It is admired the world over as an exquisite depiction of maternal grief. But Michelangelo’s Pieta has overshadowed two other moving sculptures on the same subject by the Renaissance giant.
That is why Florence’s Opera del Duomo museum in Italy is putting on display together for the first time all three versions of the Virgin Mary mourning over the body of her son Jesus Christ.
The Tuscan museum’s original Bandini goes on show Thursday alongside casts of the Pieta and Rondanini, which are on loan from the Vatican Museums.
Positioned to face each other in an intimate setting, there are striking contrasts between these variations, which mark different phases in the life of the artist, who died aged 88 in 1564.
The museum’s director, Timothy Verdon, said it was a unique opportunity to “observe Michelangelo’s intellectual maturation on the theme of the sacred.”
The exhibition, which runs until Aug. 1, “highlights the link between life and art in this religious sculptor, who served the popes for most of his career.”
The Pieta housed at the Vatican — masterfully executed when Michelangelo was not yet 25 years old — amazed his contemporaries, who were dazzled by the beauty of this virgin, clothed in billowing drapery.
The artist rejected criticism that his Mary was too youthful, saying purity kept women beautiful.
Mary cradles her 33-year old son, whose serene expression suggests he could almost be sleeping in a nod to the coming resurrection — the rising of Jesus from the dead in Christian belief.
This sculpture was damaged by a Hungarian hammer-wielding attacker in 1972, and the restored work of art is now protected behind bulletproof glass.
Centuries earlier, Michelangelo himself — dissatisfied with the Bandini, his second pieta — attacked it with a hammer, leaving marks which can still be seen today on Jesus’ shoulder and Mary’s hand.
This version was done when the then-72-year old artist was suffering from depression.
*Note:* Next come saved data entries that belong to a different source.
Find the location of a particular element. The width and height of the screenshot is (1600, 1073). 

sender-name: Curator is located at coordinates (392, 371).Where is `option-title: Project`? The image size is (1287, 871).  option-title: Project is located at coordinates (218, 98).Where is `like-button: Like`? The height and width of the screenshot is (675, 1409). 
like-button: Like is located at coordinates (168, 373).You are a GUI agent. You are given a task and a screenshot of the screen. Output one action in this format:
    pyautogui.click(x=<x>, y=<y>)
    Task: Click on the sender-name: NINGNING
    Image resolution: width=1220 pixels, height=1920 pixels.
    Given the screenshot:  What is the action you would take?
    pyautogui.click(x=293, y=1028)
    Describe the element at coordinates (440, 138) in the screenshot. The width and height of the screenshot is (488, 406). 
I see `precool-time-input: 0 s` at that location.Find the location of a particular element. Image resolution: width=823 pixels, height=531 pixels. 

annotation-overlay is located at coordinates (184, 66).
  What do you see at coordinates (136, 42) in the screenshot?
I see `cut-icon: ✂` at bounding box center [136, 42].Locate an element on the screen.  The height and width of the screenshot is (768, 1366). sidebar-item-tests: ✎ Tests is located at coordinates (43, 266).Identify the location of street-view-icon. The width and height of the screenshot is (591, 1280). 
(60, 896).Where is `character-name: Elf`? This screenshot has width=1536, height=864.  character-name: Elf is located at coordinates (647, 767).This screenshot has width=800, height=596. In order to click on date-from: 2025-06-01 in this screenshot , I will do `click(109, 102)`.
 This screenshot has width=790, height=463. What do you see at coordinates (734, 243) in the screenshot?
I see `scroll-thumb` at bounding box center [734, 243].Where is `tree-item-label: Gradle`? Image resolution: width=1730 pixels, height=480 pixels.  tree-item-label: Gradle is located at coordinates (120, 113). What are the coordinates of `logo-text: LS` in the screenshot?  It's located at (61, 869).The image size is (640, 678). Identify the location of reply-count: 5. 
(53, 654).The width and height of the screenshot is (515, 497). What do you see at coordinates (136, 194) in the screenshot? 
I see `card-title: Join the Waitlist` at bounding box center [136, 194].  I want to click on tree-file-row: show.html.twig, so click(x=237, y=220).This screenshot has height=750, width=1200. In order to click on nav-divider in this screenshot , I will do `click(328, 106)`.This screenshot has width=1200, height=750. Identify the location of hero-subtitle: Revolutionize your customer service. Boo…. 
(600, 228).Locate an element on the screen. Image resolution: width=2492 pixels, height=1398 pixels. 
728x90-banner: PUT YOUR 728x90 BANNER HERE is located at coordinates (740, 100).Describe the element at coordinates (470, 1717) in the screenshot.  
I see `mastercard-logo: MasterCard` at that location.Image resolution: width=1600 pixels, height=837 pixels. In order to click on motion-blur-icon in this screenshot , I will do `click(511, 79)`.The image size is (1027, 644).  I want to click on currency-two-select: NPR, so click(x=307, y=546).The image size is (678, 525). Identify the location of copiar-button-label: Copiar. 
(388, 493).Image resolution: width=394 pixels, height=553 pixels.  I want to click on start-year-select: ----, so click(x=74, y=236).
Convinced death was near, Michelangelo took a vow of poverty and placed religion at the center of his life.
He lent his own features and beard to the character of Nicodemus, who dominates the Bandini, shielding Jesus, Mary Magdalene and Mary, who here has lost her earlier timeless beauty.
The Rondanini is without doubt the most surprising: stunningly modern, this stripped-down sculpture, about two meters high, was begun around 1552, when the artist was nearly 80 years old.
It was found in his home in Rome, where he worked until his death. Juxtaposing the three works “allows us to measure the evolution of Michelangelo’s style over the 50 years that separate the first pieta from the other two, and the even more drastic and striking change between the last two,” Verdon said.
The last pieta feels unfinished and far removed from the aesthetic canons of the time, but experts also see it as a message of faith and the importance of looking beyond appearances to the essential.
Gone is the rich drapery, gone are the supporting characters.
Mary and her son, whose faces and bodies are reduced to sketches, are once again represented alone in an extreme simplicity that reinforces the spiritual power of Michelangelo Buonarroti’s last work.